The Oceans That Keep Capitalism Afloat
From maritime empires to modern logistics, capitalism has been forged on the seas.

Dominating the oceans has been central to capitalism. (Cameron Venti / Unsplash)
The recent blockage of the Suez Canal generated unprecedented interest in the central role played by container shipping in the global economy. Images of the Ever Given’s blockage brought home the reality that capitalism’s seemingly magical global supply chains are in fact based on real equipment and real workers. In their recent book Capitalism and the Sea, Liam Campling and Alejandro Colás make clear that the key issues evident in the Suez blockage form part of a much longer history of capitalist accumulation, competition, extraction, and exploitation on the seas. They argue that the history of capitalism cannot be understood without understanding its often neglected maritime dimension. Their book attempts to remedy this omission by bringing the world’s oceans to the very center of the story.
The authors trace this history back to the origins of capitalism in Western Europe. Bridging a key theoretical divide in Marxist historiography, they argue that capitalism “was born in the countryside but nurtured through international trade.” That is to say, it emerged “out of feudal class antagonisms which subsequently developed by latching onto pre-existing money and commercial circuits of capital.” The oceans “offered a cheaper and faster means of transport” for “the circulation of commodities, humans, ideas and technologies” and “encouraged the institutional development and geographical convergence of banking, insurance, shipbuilding and related commercial infrastructure in seaports.” It was Britain’s early ability to dominate the high seas that allowed it to become the first global capitalist hegemon, ruling over a worldwide empire from the port city of London.
The organizing principle adopted by Campling and Colás is that of capitalism as a totality. From there, the book traces out multiple lines of inquiry, considering the oceans as trade routes, strategic spaces for capitalist states, sources of natural resources, carbon sinks, the backdrop for what is often highly exploitative and racialized work, and much else besides.

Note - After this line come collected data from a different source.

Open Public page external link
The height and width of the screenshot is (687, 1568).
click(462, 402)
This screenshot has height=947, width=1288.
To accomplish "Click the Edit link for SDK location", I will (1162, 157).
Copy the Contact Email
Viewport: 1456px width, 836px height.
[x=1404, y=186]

Like Laleh Khalili’s Sinews of War and Trade: Shipping and Capitalism in the Arabian Peninsula, also published last year by Verso, this kaleidoscopic approach to the topic allows for a particularly broad perspective, drawing out often unexpected threads of continuity and change. A dizzying array of issues are considered within the realms of production, circulation, social reproduction, and extraction, including the enduring role of imperialism, white supremacy, labor exploitation, and the externalization of environmental costs in global maritime capitalism.